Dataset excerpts
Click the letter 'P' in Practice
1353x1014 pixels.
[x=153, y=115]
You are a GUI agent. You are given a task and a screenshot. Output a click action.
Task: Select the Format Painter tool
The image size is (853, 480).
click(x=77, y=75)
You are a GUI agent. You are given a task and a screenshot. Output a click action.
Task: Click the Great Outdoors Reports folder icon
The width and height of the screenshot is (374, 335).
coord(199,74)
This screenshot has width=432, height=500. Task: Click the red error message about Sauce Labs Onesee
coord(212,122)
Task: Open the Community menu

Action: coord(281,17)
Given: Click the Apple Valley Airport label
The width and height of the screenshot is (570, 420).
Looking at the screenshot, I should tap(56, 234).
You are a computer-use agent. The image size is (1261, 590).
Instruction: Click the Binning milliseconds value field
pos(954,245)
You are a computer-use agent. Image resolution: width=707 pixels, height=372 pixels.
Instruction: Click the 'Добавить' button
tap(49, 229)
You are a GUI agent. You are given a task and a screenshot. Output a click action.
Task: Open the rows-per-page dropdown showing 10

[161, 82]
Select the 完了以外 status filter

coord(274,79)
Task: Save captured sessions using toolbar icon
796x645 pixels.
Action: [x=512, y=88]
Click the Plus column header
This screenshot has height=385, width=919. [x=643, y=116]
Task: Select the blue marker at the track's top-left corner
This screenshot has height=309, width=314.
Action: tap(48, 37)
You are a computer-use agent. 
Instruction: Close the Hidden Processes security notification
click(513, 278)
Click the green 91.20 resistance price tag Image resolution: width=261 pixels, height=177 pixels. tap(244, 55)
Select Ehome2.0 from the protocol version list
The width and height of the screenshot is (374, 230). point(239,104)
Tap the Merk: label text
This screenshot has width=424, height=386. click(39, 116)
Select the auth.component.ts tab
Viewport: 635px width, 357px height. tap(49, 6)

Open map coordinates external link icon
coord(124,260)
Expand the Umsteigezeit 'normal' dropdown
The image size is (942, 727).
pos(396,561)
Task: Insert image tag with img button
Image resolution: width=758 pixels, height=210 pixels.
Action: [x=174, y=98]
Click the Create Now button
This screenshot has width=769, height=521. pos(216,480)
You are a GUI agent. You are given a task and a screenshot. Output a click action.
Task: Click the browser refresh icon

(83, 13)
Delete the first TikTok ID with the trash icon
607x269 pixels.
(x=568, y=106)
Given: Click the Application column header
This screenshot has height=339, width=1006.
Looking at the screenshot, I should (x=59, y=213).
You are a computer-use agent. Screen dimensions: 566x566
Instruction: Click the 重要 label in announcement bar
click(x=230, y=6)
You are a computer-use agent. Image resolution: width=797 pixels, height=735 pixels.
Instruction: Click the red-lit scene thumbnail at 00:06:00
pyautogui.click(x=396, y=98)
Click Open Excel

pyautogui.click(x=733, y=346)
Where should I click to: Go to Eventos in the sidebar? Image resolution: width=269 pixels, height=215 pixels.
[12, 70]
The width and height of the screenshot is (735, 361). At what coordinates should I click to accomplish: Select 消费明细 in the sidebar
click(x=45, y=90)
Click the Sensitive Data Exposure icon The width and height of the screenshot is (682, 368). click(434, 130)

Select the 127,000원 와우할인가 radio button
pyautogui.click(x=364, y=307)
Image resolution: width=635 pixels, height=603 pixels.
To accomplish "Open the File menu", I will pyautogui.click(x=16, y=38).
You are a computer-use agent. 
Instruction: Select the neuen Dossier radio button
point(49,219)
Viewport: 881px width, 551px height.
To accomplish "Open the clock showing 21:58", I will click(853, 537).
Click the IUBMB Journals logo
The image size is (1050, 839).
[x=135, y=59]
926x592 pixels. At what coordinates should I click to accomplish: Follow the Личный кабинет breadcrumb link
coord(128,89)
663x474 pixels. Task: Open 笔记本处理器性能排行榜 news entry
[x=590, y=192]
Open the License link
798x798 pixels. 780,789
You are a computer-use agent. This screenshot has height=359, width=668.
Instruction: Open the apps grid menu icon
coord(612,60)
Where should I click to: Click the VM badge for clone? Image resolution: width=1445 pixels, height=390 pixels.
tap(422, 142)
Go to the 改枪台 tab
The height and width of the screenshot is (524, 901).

**EXERCISE REQUIREMENTS**
Letter for letter, copy all of the entries above.

**RESPONSE AREA**
Click the letter 'P' in Practice
1353x1014 pixels.
[x=153, y=115]
You are a GUI agent. You are given a task and a screenshot. Output a click action.
Task: Select the Format Painter tool
The image size is (853, 480).
click(x=77, y=75)
You are a GUI agent. You are given a task and a screenshot. Output a click action.
Task: Click the Great Outdoors Reports folder icon
The width and height of the screenshot is (374, 335).
coord(199,74)
This screenshot has width=432, height=500. Task: Click the red error message about Sauce Labs Onesee
coord(212,122)
Task: Open the Community menu

Action: coord(281,17)
Given: Click the Apple Valley Airport label
The width and height of the screenshot is (570, 420).
Looking at the screenshot, I should tap(56, 234).
You are a computer-use agent. The image size is (1261, 590).
Instruction: Click the Binning milliseconds value field
pos(954,245)
You are a computer-use agent. Image resolution: width=707 pixels, height=372 pixels.
Instruction: Click the 'Добавить' button
tap(49, 229)
You are a GUI agent. You are given a task and a screenshot. Output a click action.
Task: Open the rows-per-page dropdown showing 10

[161, 82]
Select the 完了以外 status filter

coord(274,79)
Task: Save captured sessions using toolbar icon
796x645 pixels.
Action: [x=512, y=88]
Click the Plus column header
This screenshot has height=385, width=919. [x=643, y=116]
Task: Select the blue marker at the track's top-left corner
This screenshot has height=309, width=314.
Action: tap(48, 37)
You are a computer-use agent. 
Instruction: Close the Hidden Processes security notification
click(513, 278)
Click the green 91.20 resistance price tag Image resolution: width=261 pixels, height=177 pixels. tap(244, 55)
Select Ehome2.0 from the protocol version list
The width and height of the screenshot is (374, 230). point(239,104)
Tap the Merk: label text
This screenshot has width=424, height=386. click(39, 116)
Select the auth.component.ts tab
Viewport: 635px width, 357px height. tap(49, 6)

Open map coordinates external link icon
coord(124,260)
Expand the Umsteigezeit 'normal' dropdown
The image size is (942, 727).
pos(396,561)
Task: Insert image tag with img button
Image resolution: width=758 pixels, height=210 pixels.
Action: [x=174, y=98]
Click the Create Now button
This screenshot has width=769, height=521. pos(216,480)
You are a GUI agent. You are given a task and a screenshot. Output a click action.
Task: Click the browser refresh icon

(83, 13)
Delete the first TikTok ID with the trash icon
607x269 pixels.
(x=568, y=106)
Given: Click the Application column header
This screenshot has height=339, width=1006.
Looking at the screenshot, I should (x=59, y=213).
You are a computer-use agent. Screen dimensions: 566x566
Instruction: Click the 重要 label in announcement bar
click(x=230, y=6)
You are a computer-use agent. Image resolution: width=797 pixels, height=735 pixels.
Instruction: Click the red-lit scene thumbnail at 00:06:00
pyautogui.click(x=396, y=98)
Click Open Excel

pyautogui.click(x=733, y=346)
Where should I click to: Go to Eventos in the sidebar? Image resolution: width=269 pixels, height=215 pixels.
[12, 70]
The width and height of the screenshot is (735, 361). At what coordinates should I click to accomplish: Select 消费明细 in the sidebar
click(x=45, y=90)
Click the Sensitive Data Exposure icon The width and height of the screenshot is (682, 368). click(434, 130)

Select the 127,000원 와우할인가 radio button
pyautogui.click(x=364, y=307)
Image resolution: width=635 pixels, height=603 pixels.
To accomplish "Open the File menu", I will pyautogui.click(x=16, y=38).
You are a computer-use agent. 
Instruction: Select the neuen Dossier radio button
point(49,219)
Viewport: 881px width, 551px height.
To accomplish "Open the clock showing 21:58", I will click(853, 537).
Click the IUBMB Journals logo
The image size is (1050, 839).
[x=135, y=59]
926x592 pixels. At what coordinates should I click to accomplish: Follow the Личный кабинет breadcrumb link
coord(128,89)
663x474 pixels. Task: Open 笔记本处理器性能排行榜 news entry
[x=590, y=192]
Open the License link
798x798 pixels. 780,789
You are a computer-use agent. This screenshot has height=359, width=668.
Instruction: Open the apps grid menu icon
coord(612,60)
Where should I click to: Click the VM badge for clone? Image resolution: width=1445 pixels, height=390 pixels.
tap(422, 142)
Go to the 改枪台 tab
The height and width of the screenshot is (524, 901).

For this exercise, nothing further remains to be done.